**WHAT IS BEING ASKED:**
Word for word, set down every record that appears below.

═══ INFORMATION GIVEN

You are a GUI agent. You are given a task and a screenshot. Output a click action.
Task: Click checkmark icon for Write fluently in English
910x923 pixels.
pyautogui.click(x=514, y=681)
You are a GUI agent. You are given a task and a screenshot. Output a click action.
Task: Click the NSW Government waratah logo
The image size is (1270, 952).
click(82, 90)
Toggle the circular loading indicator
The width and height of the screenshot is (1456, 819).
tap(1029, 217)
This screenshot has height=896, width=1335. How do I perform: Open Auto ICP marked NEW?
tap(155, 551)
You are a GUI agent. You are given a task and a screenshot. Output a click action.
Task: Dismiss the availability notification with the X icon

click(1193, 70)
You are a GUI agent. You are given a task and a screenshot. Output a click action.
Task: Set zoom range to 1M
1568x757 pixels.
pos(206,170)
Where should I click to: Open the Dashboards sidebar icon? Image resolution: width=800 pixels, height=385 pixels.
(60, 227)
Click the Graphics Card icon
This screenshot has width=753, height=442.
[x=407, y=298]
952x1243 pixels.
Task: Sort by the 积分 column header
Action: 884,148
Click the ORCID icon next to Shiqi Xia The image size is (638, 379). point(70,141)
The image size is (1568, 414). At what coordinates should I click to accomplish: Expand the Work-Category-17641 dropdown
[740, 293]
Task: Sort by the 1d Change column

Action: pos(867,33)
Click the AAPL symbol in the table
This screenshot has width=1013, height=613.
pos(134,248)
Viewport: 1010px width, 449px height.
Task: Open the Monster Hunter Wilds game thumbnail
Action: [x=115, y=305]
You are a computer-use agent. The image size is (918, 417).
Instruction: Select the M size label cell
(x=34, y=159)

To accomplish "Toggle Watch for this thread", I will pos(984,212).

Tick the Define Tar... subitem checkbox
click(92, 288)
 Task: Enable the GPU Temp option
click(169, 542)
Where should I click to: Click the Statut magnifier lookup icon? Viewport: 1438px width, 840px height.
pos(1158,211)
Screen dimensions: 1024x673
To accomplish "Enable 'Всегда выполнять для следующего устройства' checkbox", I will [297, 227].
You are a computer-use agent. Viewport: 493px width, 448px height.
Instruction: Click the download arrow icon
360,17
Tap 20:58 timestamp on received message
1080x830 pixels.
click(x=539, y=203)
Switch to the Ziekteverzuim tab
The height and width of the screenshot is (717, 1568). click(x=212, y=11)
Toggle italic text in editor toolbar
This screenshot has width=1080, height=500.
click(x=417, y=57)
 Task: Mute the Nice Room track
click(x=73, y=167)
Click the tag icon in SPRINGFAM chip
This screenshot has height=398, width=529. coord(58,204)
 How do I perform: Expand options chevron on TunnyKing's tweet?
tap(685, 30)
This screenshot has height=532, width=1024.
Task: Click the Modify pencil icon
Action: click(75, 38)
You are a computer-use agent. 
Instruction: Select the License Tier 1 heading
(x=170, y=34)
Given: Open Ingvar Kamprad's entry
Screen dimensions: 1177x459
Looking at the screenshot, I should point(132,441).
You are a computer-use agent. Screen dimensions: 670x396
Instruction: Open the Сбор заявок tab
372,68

══════

**SOLUTION BELOW:**
You are a GUI agent. You are given a task and a screenshot. Output a click action.
Task: Click checkmark icon for Write fluently in English
910x923 pixels.
pyautogui.click(x=514, y=681)
You are a GUI agent. You are given a task and a screenshot. Output a click action.
Task: Click the NSW Government waratah logo
The image size is (1270, 952).
click(82, 90)
Toggle the circular loading indicator
The width and height of the screenshot is (1456, 819).
tap(1029, 217)
This screenshot has height=896, width=1335. How do I perform: Open Auto ICP marked NEW?
tap(155, 551)
You are a GUI agent. You are given a task and a screenshot. Output a click action.
Task: Dismiss the availability notification with the X icon

click(1193, 70)
You are a GUI agent. You are given a task and a screenshot. Output a click action.
Task: Set zoom range to 1M
1568x757 pixels.
pos(206,170)
Where should I click to: Open the Dashboards sidebar icon? Image resolution: width=800 pixels, height=385 pixels.
(60, 227)
Click the Graphics Card icon
This screenshot has width=753, height=442.
[x=407, y=298]
952x1243 pixels.
Task: Sort by the 积分 column header
Action: 884,148
Click the ORCID icon next to Shiqi Xia The image size is (638, 379). point(70,141)
The image size is (1568, 414). At what coordinates should I click to accomplish: Expand the Work-Category-17641 dropdown
[740, 293]
Task: Sort by the 1d Change column

Action: pos(867,33)
Click the AAPL symbol in the table
This screenshot has width=1013, height=613.
pos(134,248)
Viewport: 1010px width, 449px height.
Task: Open the Monster Hunter Wilds game thumbnail
Action: [x=115, y=305]
You are a computer-use agent. The image size is (918, 417).
Instruction: Select the M size label cell
(x=34, y=159)

To accomplish "Toggle Watch for this thread", I will pos(984,212).

Tick the Define Tar... subitem checkbox
click(92, 288)
 Task: Enable the GPU Temp option
click(169, 542)
Where should I click to: Click the Statut magnifier lookup icon? Viewport: 1438px width, 840px height.
pos(1158,211)
Screen dimensions: 1024x673
To accomplish "Enable 'Всегда выполнять для следующего устройства' checkbox", I will [297, 227].
You are a computer-use agent. Viewport: 493px width, 448px height.
Instruction: Click the download arrow icon
360,17
Tap 20:58 timestamp on received message
1080x830 pixels.
click(x=539, y=203)
Switch to the Ziekteverzuim tab
The height and width of the screenshot is (717, 1568). click(x=212, y=11)
Toggle italic text in editor toolbar
This screenshot has width=1080, height=500.
click(x=417, y=57)
 Task: Mute the Nice Room track
click(x=73, y=167)
Click the tag icon in SPRINGFAM chip
This screenshot has height=398, width=529. coord(58,204)
 How do I perform: Expand options chevron on TunnyKing's tweet?
tap(685, 30)
This screenshot has height=532, width=1024.
Task: Click the Modify pencil icon
Action: click(75, 38)
You are a computer-use agent. 
Instruction: Select the License Tier 1 heading
(x=170, y=34)
Given: Open Ingvar Kamprad's entry
Screen dimensions: 1177x459
Looking at the screenshot, I should point(132,441).
You are a computer-use agent. Screen dimensions: 670x396
Instruction: Open the Сбор заявок tab
372,68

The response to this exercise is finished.